Records from a data source:

□ □ □ □

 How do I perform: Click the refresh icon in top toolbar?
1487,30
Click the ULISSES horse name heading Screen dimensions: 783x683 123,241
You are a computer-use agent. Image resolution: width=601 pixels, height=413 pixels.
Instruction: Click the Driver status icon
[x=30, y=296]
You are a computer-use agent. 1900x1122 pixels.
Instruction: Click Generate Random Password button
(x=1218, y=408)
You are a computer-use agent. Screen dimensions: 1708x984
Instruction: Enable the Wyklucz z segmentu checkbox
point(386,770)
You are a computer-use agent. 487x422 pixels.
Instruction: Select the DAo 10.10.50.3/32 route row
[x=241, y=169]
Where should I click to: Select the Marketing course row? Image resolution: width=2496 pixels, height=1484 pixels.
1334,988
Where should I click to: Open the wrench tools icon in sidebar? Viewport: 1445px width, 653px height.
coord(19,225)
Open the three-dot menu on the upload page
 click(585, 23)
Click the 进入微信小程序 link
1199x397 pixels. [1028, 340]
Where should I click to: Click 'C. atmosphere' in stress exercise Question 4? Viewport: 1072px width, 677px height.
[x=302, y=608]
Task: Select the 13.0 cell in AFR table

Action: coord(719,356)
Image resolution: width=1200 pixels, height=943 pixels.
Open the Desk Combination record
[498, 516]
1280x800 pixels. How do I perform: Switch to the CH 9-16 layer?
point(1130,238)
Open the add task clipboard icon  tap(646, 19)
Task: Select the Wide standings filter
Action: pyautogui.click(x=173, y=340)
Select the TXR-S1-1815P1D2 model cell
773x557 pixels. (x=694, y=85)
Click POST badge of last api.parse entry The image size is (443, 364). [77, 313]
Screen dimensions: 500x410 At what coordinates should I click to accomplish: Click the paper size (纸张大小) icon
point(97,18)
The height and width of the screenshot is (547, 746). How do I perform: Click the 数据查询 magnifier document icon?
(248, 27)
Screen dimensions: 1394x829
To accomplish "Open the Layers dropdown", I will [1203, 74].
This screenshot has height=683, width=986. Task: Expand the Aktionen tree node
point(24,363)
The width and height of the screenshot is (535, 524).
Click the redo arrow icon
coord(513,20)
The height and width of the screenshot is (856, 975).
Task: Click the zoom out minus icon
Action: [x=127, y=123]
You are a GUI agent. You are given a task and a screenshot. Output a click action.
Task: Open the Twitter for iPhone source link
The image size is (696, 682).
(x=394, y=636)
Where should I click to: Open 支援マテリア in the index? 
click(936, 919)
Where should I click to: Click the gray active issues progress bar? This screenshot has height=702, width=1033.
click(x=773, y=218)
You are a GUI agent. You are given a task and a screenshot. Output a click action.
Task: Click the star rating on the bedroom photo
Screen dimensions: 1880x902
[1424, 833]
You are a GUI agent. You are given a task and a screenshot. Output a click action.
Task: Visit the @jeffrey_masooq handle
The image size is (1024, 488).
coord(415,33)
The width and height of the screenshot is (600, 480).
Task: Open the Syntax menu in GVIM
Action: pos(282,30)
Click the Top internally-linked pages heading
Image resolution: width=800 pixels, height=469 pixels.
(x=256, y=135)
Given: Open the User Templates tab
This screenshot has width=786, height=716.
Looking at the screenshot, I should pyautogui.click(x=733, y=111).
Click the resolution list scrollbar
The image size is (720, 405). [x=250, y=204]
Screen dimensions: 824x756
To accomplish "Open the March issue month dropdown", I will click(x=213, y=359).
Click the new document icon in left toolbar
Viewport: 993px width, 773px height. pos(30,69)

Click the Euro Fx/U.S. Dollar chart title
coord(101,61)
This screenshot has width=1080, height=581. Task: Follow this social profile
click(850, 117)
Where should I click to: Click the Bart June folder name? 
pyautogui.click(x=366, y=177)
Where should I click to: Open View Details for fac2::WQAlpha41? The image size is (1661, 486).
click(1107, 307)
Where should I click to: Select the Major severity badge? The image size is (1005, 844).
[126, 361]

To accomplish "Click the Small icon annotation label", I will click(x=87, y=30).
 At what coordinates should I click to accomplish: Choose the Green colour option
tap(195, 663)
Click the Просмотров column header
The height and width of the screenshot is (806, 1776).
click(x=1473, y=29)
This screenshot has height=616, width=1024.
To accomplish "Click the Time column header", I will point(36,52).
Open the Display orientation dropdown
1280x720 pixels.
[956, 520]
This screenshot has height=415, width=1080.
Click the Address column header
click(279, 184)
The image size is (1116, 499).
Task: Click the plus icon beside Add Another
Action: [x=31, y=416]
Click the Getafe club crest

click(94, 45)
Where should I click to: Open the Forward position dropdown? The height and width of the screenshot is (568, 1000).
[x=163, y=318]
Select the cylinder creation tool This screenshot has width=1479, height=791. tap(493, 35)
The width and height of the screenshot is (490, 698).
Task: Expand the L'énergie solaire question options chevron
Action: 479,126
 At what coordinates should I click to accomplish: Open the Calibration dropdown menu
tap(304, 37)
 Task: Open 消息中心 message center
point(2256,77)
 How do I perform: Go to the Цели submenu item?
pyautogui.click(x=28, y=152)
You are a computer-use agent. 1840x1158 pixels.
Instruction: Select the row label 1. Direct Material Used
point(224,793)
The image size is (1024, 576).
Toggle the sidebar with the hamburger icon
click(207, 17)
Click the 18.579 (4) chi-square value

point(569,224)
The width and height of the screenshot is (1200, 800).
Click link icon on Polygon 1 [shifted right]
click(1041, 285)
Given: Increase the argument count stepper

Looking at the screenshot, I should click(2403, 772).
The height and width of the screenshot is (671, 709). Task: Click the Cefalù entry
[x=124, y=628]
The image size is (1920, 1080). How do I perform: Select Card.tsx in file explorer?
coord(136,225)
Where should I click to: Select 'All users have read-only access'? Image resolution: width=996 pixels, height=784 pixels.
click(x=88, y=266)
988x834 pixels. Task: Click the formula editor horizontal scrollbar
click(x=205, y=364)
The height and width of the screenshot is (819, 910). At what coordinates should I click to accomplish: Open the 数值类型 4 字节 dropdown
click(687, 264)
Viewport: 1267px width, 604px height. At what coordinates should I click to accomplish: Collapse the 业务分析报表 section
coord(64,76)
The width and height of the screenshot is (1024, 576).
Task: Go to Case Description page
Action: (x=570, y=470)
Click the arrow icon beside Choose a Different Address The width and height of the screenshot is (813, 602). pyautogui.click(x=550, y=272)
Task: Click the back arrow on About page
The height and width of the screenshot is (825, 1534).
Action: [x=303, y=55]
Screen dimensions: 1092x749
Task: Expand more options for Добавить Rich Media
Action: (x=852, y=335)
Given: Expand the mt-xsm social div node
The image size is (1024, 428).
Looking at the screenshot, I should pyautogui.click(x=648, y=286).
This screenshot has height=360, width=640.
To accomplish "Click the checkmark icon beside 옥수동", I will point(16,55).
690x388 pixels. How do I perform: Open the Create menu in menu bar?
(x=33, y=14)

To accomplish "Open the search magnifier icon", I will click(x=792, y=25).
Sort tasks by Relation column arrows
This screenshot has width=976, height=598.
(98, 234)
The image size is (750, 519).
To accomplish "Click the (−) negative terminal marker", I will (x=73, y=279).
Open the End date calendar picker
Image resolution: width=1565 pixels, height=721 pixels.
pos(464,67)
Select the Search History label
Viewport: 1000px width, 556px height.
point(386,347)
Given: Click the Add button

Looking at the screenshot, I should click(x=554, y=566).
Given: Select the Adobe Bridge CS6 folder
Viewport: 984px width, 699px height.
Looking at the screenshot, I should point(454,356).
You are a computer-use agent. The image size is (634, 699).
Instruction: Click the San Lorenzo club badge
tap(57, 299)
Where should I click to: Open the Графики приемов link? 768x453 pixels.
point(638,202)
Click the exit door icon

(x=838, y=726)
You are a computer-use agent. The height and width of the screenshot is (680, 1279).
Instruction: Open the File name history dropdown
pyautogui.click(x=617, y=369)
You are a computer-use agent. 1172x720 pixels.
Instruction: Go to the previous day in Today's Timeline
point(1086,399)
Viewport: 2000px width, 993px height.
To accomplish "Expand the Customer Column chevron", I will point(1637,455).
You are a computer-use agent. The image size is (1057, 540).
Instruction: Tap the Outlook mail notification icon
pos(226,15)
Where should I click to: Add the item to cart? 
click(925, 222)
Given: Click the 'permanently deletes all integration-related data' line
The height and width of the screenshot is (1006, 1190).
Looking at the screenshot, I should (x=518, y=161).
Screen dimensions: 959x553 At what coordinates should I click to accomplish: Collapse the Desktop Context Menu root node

□ □ □ □

### Work order
Copy out each line of the data above, exactly, if it lies between the line holding "Open the End date calendar picker" and the line holding "You are a computer-use agent. The image size is (634, 699).", inclusive; copy no other line.

### Completed task
Open the End date calendar picker
Image resolution: width=1565 pixels, height=721 pixels.
pos(464,67)
Select the Search History label
Viewport: 1000px width, 556px height.
point(386,347)
Given: Click the Add button

Looking at the screenshot, I should click(x=554, y=566).
Given: Select the Adobe Bridge CS6 folder
Viewport: 984px width, 699px height.
Looking at the screenshot, I should point(454,356).
You are a computer-use agent. The image size is (634, 699).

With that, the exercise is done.